Skip to content
yutils

Base64 Encoding — How It Works and When to Use It

Base64 is binary-to-text encoding, not encryption. Understand padding, URL-safe variants, common pitfalls, and the encoded size overhead.

~7 min read

Base64 is a way to represent binary data as 64-character ASCII text. Email attachments, JWT headers and payloads, data URIs, certificates stuffed into environment variables — almost any time you need to squeeze binary through a text-only channel, you'll see Base64. The name suggests cryptography, but it is not encryption at all. This guide covers how it works, its variants, the size overhead, and the pitfalls that catch most teams.

Why we need encoding

Many protocols and formats only safely handle text. SMTP carries decades of 7-bit ASCII legacy, JSON cannot embed arbitrary bytes directly. To send an image or a key over these channels, you need to turn the bytes into text.

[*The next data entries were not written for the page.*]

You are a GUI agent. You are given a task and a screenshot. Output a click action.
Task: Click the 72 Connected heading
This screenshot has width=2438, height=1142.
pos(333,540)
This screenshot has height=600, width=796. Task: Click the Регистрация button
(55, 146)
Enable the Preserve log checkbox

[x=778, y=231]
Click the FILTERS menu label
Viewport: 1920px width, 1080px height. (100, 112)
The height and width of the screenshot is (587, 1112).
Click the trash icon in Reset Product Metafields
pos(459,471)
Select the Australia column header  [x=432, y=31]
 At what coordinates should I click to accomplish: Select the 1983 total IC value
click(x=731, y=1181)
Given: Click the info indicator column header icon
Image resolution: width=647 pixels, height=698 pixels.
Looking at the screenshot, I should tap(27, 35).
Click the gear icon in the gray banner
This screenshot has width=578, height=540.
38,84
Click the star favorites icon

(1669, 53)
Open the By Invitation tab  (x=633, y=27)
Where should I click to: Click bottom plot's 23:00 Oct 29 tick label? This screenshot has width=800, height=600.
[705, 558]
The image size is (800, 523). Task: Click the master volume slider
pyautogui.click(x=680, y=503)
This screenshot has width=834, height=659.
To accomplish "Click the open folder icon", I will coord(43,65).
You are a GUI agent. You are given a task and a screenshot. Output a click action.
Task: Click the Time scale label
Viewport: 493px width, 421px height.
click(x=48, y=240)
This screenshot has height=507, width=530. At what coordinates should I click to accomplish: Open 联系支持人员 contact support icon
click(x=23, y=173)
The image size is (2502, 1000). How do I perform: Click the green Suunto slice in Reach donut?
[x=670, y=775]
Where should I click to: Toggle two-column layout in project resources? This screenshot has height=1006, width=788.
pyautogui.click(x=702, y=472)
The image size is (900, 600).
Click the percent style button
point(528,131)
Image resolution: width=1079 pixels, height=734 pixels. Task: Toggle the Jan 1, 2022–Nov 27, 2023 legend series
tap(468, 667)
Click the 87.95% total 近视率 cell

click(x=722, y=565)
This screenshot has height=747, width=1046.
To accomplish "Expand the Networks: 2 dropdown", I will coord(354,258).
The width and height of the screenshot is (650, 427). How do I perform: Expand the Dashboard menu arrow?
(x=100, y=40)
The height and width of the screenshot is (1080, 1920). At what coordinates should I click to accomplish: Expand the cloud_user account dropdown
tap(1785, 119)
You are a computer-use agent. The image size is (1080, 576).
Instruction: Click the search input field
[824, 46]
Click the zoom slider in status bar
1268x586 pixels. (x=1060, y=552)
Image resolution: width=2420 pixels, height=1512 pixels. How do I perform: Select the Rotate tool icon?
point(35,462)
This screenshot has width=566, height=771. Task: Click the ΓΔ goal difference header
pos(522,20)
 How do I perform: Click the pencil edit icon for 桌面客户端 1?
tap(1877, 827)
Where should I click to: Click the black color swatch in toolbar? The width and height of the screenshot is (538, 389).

Base64 is standardized in RFC 4648. It takes three 8-bit bytes (24 bits), chops them into four 6-bit groups, and maps each 6-bit group to one of 64 characters — hence the name. Three input bytes become four output characters, a 4/3× expansion (33% overhead).

Alphabet and padding

The standard alphabet is these 64 characters:

A-Z   a-z   0-9   +   /

When the input length isn't a multiple of three, the output is padded with = to reach a multiple of four characters.

Input bytesOutput charsPadding
34None
24One =
14Two ==

ASCII "Hi" (2 bytes) becomes "SGk=". Try it in Base64 Encode / Decode and you'll see exactly that.

The URL-safe variant (Base64URL)

The standard alphabet's + and / mean other things in URLs (+ is space, / is the path separator). So RFC 4648 §5 defines a URL-safe alphabet:

  • +-
  • /_
  • = padding is usually dropped so the string is safe to embed in a URL as-is

JWT's three segments use exactly this variant. If you see + or /, it's standard Base64. If you see - or _, or a length that isn't a multiple of four without =, it's Base64URL. Base64 Encode / Decode auto-detects both.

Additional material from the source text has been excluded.